- GDPR is not just a suggestion but a salient and legal change in how EU data may be collected and maintained
- There are five critical functions and processes to audit and potentially amend
- Claims against companies for GDPR violations will be enacted starting on May 25, 2018
With the current season of the hit TV show “Game of Thrones” now underway, excitement about what's happening next in the seven kingdoms is reaching fever pitch. Billboards, magazines and fan blogs are telling us that “Winter is Here” for all the characters of Westeros and Essos that I have grown to love and loathe – for those of you unfamiliar, this means that the story is heading for its dramatic climax.
I can't help but draw parallels between the impending clashes on the show and the General Data Protection Regulation (GDPR) compliance deadline on May 25, 2018. In both the worlds, there is a clear sense of uncertainty about the future, with a danger of the unknown in the air. Marketing must be prepared for the harsh financial consequences for non-compliance. And there is little we can do except get our houses in order as – like the undead Night King beyond the wall – the data protection authorities will spare no one. Even organizations outside the EU will not escape hefty fines if they are marketing to EU residents.
Marketers need to prepare for a new challenge and, while GDPR is not the enemy, we must acknowledge that it changes the game. To be ready, we need take stock of our marketing automation platform (MAP) armory and adapt to a transforming landscape. We need to audit how we do things to ensure we are not tripped up by regulation.
Here are five important – but often unexpected – danger areas:
- MAP "data management campaigns.” Although marketing automation has encouraged systematic data embellishment and “use your data to create new data,” companies must now ensure all such activity is declared. Data from the past will need to be audited, and marketers are responsible for future updates and the outputs of any new or existing automated procedures.

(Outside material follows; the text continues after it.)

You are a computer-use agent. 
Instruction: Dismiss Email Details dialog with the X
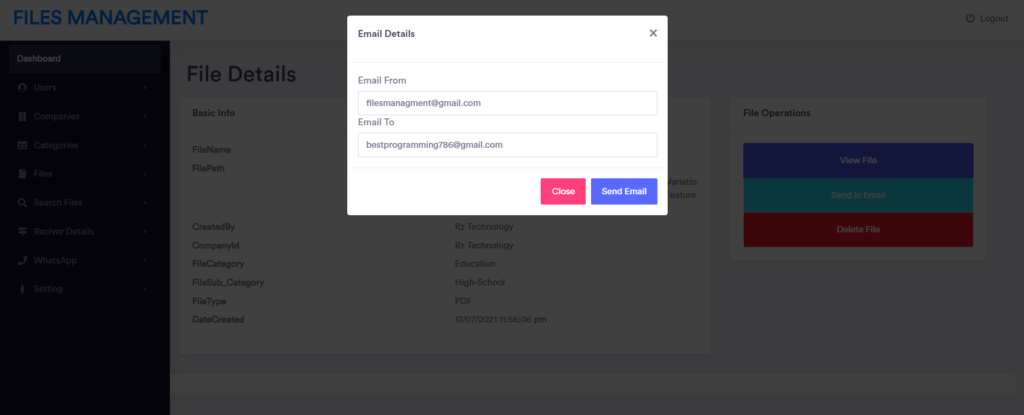pos(653,33)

- Reverse IP tracking. As marketing automation has found its pivotal and permanent place in the hearts of our businesses, reverse IP tracking has become part and parcel of everyday prospecting. Before GDPR, this was somewhat of a gray area – but now it's crystal clear. Marketers must seek consent before storing and processing an individual’s IP address.
- Lead scoring. Scoring programs provide marketers with ready-made segmentation and an engine to automatically send leads to sales. In GDPR terms, this type of processing constitutes profiling, and marketers must have consent to do it. Across the aisle in sales, propensity-to-buy calculations may also be hard at work in a sales force automation system. If this is used to profile for followup then, once again, permission must be granted.
- Reactivation programs. Marketers regularly seek to jump-start old databases by running reactivation programs for individuals inactive for months or even years. Unfortunately, under GDPR, individuals who have not opted in recently to communications cannot be contacted in this way.
- Record disposal. Finally, something outside of all marketers' comfort zone. If you do not have consent to store and process an individual's data, you must delete what you have. This applies to records accumulated over time but lacking opt-in, as well as to individuals who withdraw consent.
As GDPR compliance sees our long-held mailing lists reduced, we may be tempted to fall into a pit of despair. Our marketing reach may start to pale in comparison to “the good times,” and we will need to defend our efforts in new ways. It’s time for teams to turn to marketing excellence and invent new and creative ways to engage our audience. As communication volumes decrease, the relevance of our marketing will need to increase in a very big way. Automated preference management will become of paramount importance. Our results must become more powerful, and multi-channel engagement will need to ring true to our brand personality and values. In the engagement economy, our creative marketing and inbound skills will be in even more demand.
Winter may be coming, but the rise of more relevant, disruptive and personalized marketing paves the way for the early shoots of spring.